Check the appropriate box below if the Form 8-K filing is intended to simultaneously satisfy the filing obligation of the registrant under any of the following provisions:
¨ | Written communications pursuant to Rule 425 under the Securities Act (17 CFR 230.425) |
¨ | Soliciting material pursuant to Rule 14a-12 under the Exchange Act (17 CFR 240.14a-12) |
¨ | Pre-commencement communications pursuant to Rule 14d-2(b) under the Exchange Act (17 CFR 240.14d-2(b)) |
¨ | Pre-commencement communications pursuant to Rule 13e-4(c) under the Exchange Act (17 CFR 240.13e-4(c)) |
Item 1.01 Entry into a Material Definitive Agreement.
On December 3, 2004, Sherman Atkinson was formally appointed Chief Operating Officer of Intermix Media, Inc. (the “Company”) by the Company’s Board of Directors and Mr. Atkinson entered into an employment agreement with the Company. The material terms of Mr. Atkinson’s employment are described in the employment agreement which is included as Exhibit 10.1 to this report. Mr. Atkinson will receive an annual base salary of $225,000, he will receive approximately one-quarter of the annual bonus paid to other senior executives for the year ended March 31, 2005, he will participate in future fiscal year bonus arrangements with other senior executives and he will receive a minimum bonus of $67,500 for the fiscal year ended March 31, 2006. Mr. Atkinson will also receive a $25,000 signing bonus. Mr. Atkinson also received an option to purchase 300,000 shares of Company common stock at $4.01 per share. Mr. Atkinson is entitled to up to nine months of salary as severance in the event he is terminated by the Company during the term of his agreement without cause.

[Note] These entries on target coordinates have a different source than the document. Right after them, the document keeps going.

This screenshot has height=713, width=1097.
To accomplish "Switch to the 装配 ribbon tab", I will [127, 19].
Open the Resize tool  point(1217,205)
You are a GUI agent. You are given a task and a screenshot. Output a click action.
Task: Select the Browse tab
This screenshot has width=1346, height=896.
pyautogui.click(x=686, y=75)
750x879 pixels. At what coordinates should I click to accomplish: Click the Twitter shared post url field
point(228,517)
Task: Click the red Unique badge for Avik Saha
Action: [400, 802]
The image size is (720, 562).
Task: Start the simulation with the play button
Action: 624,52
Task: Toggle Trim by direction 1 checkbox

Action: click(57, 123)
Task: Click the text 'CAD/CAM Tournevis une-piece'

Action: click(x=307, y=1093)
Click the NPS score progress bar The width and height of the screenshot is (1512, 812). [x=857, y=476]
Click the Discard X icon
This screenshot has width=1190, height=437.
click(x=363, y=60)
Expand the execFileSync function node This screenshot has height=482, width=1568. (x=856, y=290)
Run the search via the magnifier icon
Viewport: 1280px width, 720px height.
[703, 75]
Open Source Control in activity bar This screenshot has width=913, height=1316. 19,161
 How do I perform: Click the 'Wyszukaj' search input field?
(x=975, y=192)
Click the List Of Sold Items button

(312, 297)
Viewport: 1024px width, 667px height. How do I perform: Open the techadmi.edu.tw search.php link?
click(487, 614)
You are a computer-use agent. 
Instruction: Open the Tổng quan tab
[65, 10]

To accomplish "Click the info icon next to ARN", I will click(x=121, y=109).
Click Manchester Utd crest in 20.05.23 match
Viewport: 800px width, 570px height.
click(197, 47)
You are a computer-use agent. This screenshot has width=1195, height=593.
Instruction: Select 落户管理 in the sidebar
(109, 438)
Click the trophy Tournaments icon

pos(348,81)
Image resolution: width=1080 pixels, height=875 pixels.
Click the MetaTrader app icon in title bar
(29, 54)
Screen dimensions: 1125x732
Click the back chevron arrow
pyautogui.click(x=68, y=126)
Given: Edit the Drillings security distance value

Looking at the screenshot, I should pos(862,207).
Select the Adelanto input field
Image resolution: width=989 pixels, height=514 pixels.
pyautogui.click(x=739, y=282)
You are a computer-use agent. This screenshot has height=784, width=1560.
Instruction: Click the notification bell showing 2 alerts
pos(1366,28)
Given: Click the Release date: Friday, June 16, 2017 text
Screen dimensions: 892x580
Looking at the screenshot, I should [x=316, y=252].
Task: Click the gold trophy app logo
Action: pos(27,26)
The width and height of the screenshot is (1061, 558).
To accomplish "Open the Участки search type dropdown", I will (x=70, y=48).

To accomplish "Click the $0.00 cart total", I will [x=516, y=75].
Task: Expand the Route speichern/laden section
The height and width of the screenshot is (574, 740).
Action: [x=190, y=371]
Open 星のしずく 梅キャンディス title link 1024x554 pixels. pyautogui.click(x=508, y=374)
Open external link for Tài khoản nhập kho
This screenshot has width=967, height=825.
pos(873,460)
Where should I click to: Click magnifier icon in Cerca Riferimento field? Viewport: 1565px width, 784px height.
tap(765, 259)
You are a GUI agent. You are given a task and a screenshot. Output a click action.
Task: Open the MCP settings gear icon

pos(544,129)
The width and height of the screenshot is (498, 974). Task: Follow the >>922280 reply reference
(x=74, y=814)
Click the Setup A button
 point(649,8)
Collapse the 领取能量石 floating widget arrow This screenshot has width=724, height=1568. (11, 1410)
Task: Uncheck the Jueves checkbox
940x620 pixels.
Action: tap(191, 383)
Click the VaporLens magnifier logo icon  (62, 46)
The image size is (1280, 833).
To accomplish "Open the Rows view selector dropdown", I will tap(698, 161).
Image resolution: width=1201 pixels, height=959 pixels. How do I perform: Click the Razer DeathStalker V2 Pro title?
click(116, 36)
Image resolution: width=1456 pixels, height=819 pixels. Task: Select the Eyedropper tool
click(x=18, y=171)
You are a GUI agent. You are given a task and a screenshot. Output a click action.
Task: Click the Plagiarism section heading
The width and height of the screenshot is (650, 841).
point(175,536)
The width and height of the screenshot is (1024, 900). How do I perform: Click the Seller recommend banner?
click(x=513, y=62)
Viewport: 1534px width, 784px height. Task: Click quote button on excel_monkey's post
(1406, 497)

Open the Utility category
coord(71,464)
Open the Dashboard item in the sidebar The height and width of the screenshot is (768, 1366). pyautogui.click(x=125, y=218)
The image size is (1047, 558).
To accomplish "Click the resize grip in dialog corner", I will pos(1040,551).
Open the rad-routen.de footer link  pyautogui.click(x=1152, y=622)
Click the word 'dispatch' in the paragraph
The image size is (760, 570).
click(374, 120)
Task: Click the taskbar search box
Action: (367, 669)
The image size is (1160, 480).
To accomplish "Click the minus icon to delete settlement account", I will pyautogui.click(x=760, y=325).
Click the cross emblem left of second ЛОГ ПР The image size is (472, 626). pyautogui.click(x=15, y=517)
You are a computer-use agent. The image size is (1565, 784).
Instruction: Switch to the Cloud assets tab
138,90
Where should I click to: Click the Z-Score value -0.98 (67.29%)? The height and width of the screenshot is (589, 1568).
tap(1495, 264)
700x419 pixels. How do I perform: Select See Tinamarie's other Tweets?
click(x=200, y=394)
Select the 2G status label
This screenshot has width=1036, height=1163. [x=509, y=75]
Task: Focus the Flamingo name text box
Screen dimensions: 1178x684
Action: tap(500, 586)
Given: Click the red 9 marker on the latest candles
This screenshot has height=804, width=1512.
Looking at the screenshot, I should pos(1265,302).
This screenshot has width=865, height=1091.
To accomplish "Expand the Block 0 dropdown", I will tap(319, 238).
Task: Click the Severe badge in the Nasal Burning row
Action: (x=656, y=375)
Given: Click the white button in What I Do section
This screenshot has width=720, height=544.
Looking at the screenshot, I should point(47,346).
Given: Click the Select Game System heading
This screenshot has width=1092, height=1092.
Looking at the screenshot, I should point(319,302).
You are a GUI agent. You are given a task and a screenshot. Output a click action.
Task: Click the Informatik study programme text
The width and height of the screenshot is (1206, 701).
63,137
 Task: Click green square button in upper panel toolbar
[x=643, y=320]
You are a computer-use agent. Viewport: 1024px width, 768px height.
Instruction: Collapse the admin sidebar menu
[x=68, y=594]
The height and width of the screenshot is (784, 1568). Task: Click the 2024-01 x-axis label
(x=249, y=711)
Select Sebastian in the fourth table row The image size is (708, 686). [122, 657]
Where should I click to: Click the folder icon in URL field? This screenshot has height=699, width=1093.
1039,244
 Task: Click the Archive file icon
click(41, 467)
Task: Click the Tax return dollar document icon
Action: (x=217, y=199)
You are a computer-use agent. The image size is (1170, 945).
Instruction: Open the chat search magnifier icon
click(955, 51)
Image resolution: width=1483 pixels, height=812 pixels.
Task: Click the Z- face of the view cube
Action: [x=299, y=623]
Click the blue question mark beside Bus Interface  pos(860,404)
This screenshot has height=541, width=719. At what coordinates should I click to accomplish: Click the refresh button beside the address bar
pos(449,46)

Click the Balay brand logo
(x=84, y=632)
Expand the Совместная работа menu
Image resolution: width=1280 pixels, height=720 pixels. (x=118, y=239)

Item 5.02 Departure of Directors or Principal Officers; Election of Directors; Appointment of Principal Officers.
On December 3, 2004, Sherman Atkinson was formally appointed Chief Operating Officer of the Company. See Item 1.01 regarding the description of the material terms of the Company’s employment agreement with Mr. Atkinson. Mr. Atkinson is 38 years old.
Mr. Atkinson was the Chief Operating Officer for Buy.com and President of Buyservices, Inc., a subsidiary of Buy.com, from February 2002 to November 2004. From May 2000 to February 2002, Mr. Atkinson was the Vice President, Corporate Strategy and Business Development at eFederal Systems, Inc. and from May 1995 to May 2000, he held various positions with Booz Allen Hamilton.
Item 9.01 Financial Statements and Exhibits.
(c) | Exhibits. | Description | ||
10.1 | Employment Agreement between Intermix Media, Inc. and Sherman Atkinson, dated December 3, 2004. |
SIGNATURE
Pursuant to the requirements of the Securities Exchange Act of 1934, the Registrant has duly caused this report to be signed on its behalf by the undersigned hereunto duly authorized.